Tannic acid (TA) is a natural polyphenolic biomass, which shows high electro-activity and can be considered for supercapacitor applications. However, the negligible electronic conductivity of TA hinders its direct use as an electrode. In order to achieve the electrochemical activity of TA, herein, a three-dimensional porous TA/graphene composite (TAG) is prepared by mixing TA with graphene oxide (GO) via hydrothermal assembly, and various structural composites are realized by adding metal ions into the system before hydrothermal treatment. Metal ions can chelate with TA molecules and coordinate with GO via electrostatic interactions. As a result, a uniform and well-defined three-dimensional porous network (TAG_Ni), a regularly arranged scale-like microstructure (TAG_Cu) and a flower-like structure (TAG_Fe) are achieved by introducing Ni²⁺, Cu²⁺ and Fe³⁺, respectively. The as-prepared TAG, TAG_Ni, TAG_Cu and TAG_Fe electrodes exhibit a high specific capacitance of 373.6, 412.4, 460.4 and 429.4 F g⁻¹ at 1 A g⁻¹, respectively, and excellent cycling stability.
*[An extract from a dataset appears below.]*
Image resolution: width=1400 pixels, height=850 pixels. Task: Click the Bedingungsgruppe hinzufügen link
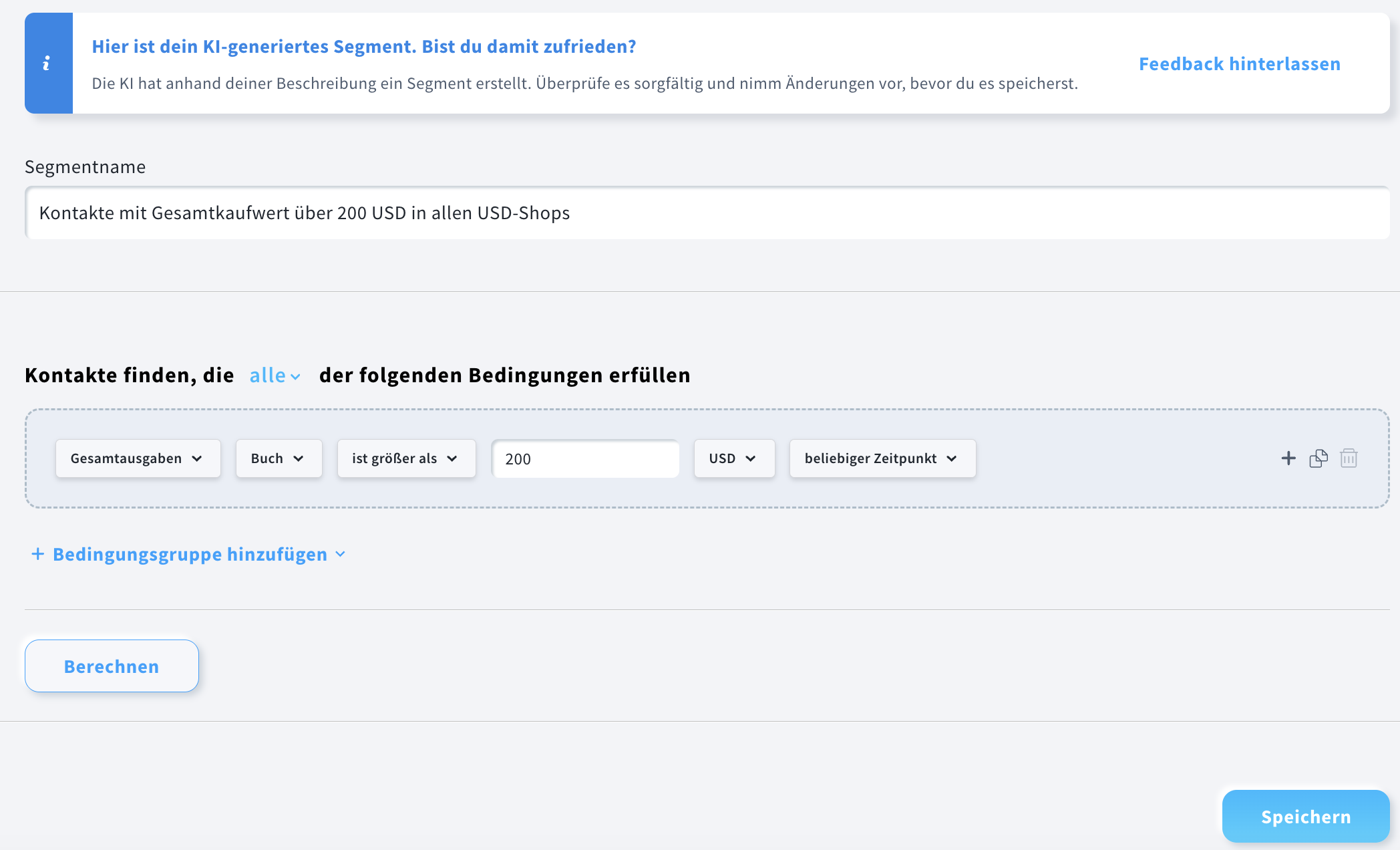coord(190,553)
The TAG, TAG_Ni, TAG_Cu and TAG_Fe assembled symmetric supercapacitors display a favorable energy density of 14.76, 16.76, 19.13 and 17.6 W h kg⁻¹ at 300 W kg⁻¹, respectively. The morphology-tunable TA/graphene composites with excellent electrochemical performance are promising for renewable energy storage device applications.